**Provided passage**
○ ○ ○ ○

The program that you show only splits the file and then reads one of them. If there's no processing involved you don't need to parse json and then serialize it back. Split it as text:

import json

def writeJsonFile(json,tweetCount):
        filenumber = "tweets/tweet%s.json" %tweetCount
        with open (filenumber,'w') as f:
            f.write(json)

def getJsonLine(filename):
    count = 0
    with open(filename) as infp:
        for line in infp:
            if line.strip():
                count +=1  
                writeJsonFile(line, count) 

def readJsonFile(filename):
    with open (filename) as f:
        data = json.load(f)
        print(data['id'])

if __name__ == '__main__':
    getJsonLine("largeJsonFile.json")
    readJsonFile("outputJsonFile1.json")

Additionally if you are processing the input file only once and need to get specific line from it there is no need to write all jsons to individual files. You can find the line and parse only it.

○ ○ ○ ○

**Provided material**
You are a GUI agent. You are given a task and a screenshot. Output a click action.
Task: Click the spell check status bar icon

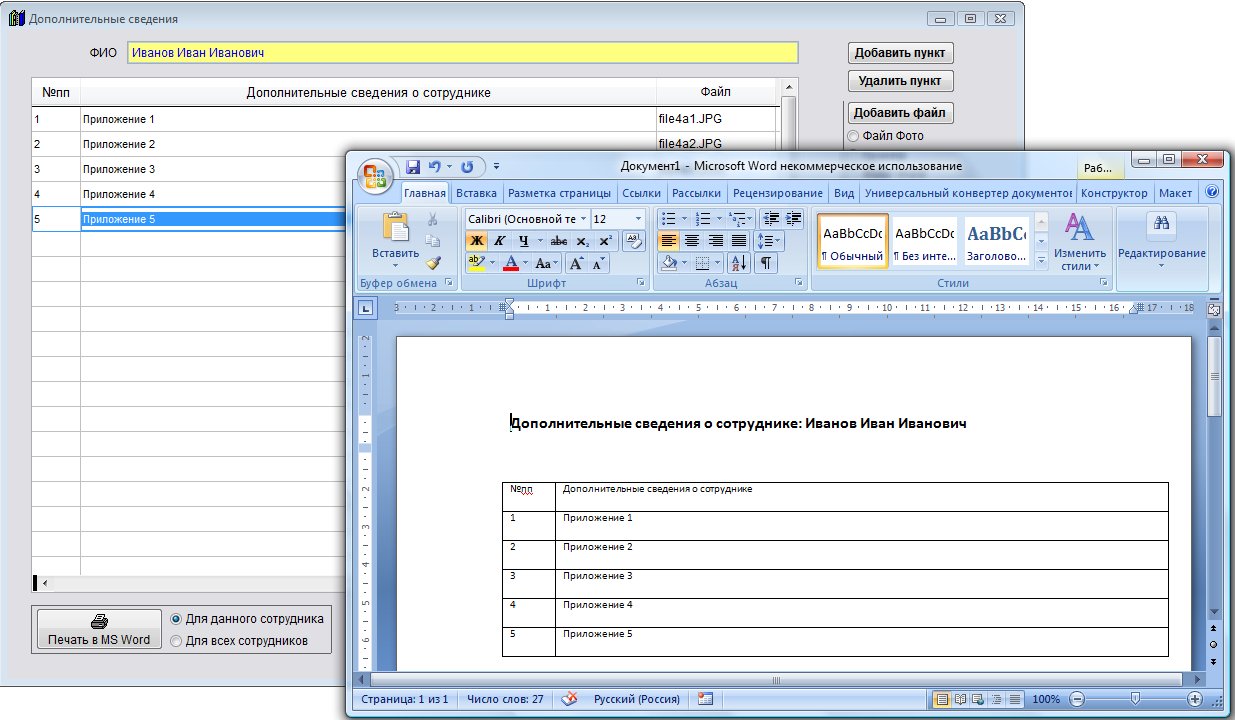tap(569, 699)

○ ○ ○ ○

**Task set**
- A) Translate this sentence from the answer on splitting a JSON file into Spanish: "If there's no processing involved you don't need to parse json and then serialize it back."
- B) Reproduce the answer on splitting a JSON file word for word from "print(data['id'])" to "parse only it.".
The listing isn't needed for anything here.

**Response list**
- A) Si no hay ningún procesamiento de por medio, no necesitas analizar el json y luego volver a serializarlo.

- B)
print(data['id'])

if __name__ == '__main__':
    getJsonLine("largeJsonFile.json")
    readJsonFile("outputJsonFile1.json")

Additionally if you are processing the input file only once and need to get specific line from it there is no need to write all jsons to individual files. You can find the line and parse only it.